• [Task directions]: Leaving out the images, please reproduce each line below exactly.

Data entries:

[Start of section]

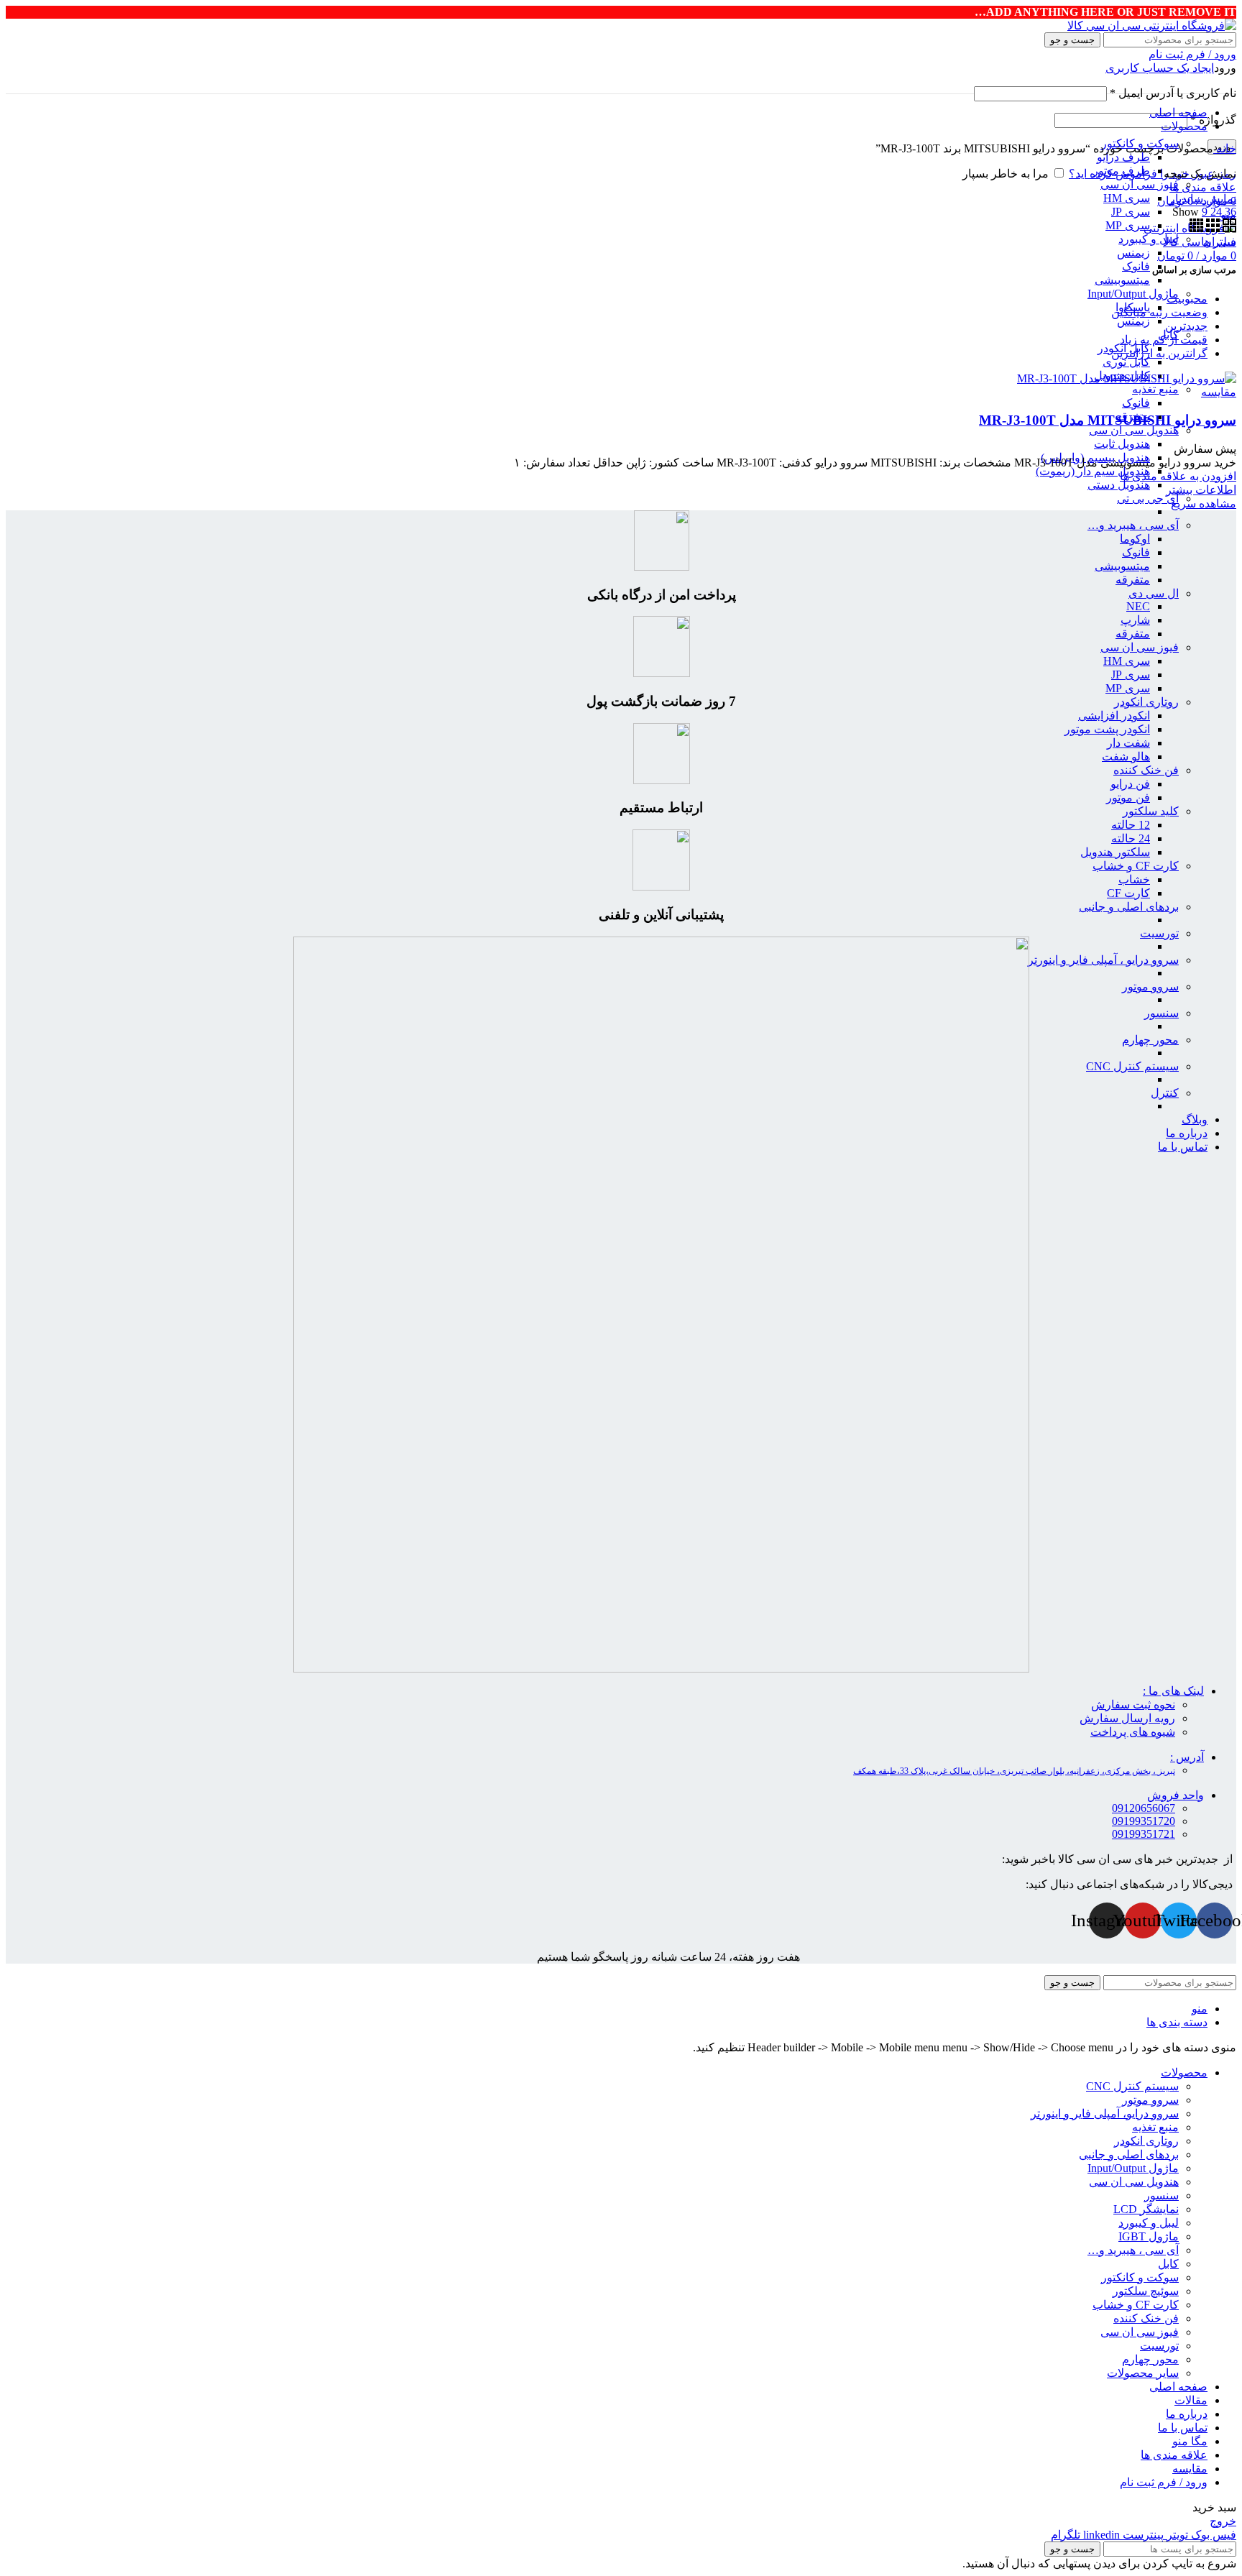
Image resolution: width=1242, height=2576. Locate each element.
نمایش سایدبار (1202, 199)
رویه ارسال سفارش (1127, 1718)
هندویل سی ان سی (1134, 430)
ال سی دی (1153, 593)
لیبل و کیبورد (1148, 239)
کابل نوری (1126, 362)
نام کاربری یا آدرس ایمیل (1173, 93)
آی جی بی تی (1148, 498)
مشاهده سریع (1203, 503)
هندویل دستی (1118, 485)
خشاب (1134, 879)
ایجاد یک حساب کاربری (1159, 68)
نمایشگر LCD (1146, 2209)
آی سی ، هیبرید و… (1133, 525)
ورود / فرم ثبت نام (1164, 2482)
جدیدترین (1186, 326)
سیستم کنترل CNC (1132, 1066)
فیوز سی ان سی (1139, 184)
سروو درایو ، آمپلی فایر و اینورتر (1103, 960)
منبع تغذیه (1155, 389)
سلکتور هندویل (1115, 852)
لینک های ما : (1173, 1691)
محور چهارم (1150, 1040)
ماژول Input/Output (1133, 294)
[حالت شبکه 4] (1196, 228)
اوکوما (1135, 539)
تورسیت (1159, 933)
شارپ (1135, 620)
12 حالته (1130, 825)
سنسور (1161, 1013)
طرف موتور (1121, 171)
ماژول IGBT (1148, 2236)
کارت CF (1128, 893)
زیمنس (1133, 253)
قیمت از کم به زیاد (1164, 340)
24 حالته (1130, 838)
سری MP (1127, 225)
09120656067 (1143, 1808)
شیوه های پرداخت (1132, 1732)
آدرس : (1187, 1757)
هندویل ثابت (1122, 444)
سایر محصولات (1143, 2373)
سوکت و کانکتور (1140, 2277)
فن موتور (1128, 797)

[End of section]

• [Result of the exercise]:
Image resolution: width=1242, height=2576. Locate each element.
نمایش سایدبار (1202, 199)
رویه ارسال سفارش (1127, 1718)
هندویل سی ان سی (1134, 430)
ال سی دی (1153, 593)
لیبل و کیبورد (1148, 239)
کابل نوری (1126, 362)
نام کاربری یا آدرس ایمیل (1173, 93)
آی جی بی تی (1148, 498)
مشاهده سریع (1203, 503)
هندویل دستی (1118, 485)
خشاب (1134, 879)
ایجاد یک حساب کاربری (1159, 68)
نمایشگر LCD (1146, 2209)
آی سی ، هیبرید و… (1133, 525)
ورود / فرم ثبت نام (1164, 2482)
جدیدترین (1186, 326)
سیستم کنترل CNC (1132, 1066)
فیوز سی ان سی (1139, 184)
سروو درایو ، آمپلی فایر و اینورتر (1103, 960)
منبع تغذیه (1155, 389)
سلکتور هندویل (1115, 852)
لینک های ما : (1173, 1691)
محور چهارم (1150, 1040)
ماژول Input/Output (1133, 294)
[حالت شبکه 4] (1196, 228)
اوکوما (1135, 539)
تورسیت (1159, 933)
شارپ (1135, 620)
12 حالته (1130, 825)
سنسور (1161, 1013)
طرف موتور (1121, 171)
ماژول IGBT (1148, 2236)
کارت CF (1128, 893)
زیمنس (1133, 253)
قیمت از کم به زیاد (1164, 340)
24 حالته (1130, 838)
سری MP (1127, 225)
09120656067 (1143, 1808)
شیوه های پرداخت (1132, 1732)
آدرس : (1187, 1757)
هندویل ثابت (1122, 444)
سایر محصولات (1143, 2373)
سوکت و کانکتور (1140, 2277)
فن موتور (1128, 797)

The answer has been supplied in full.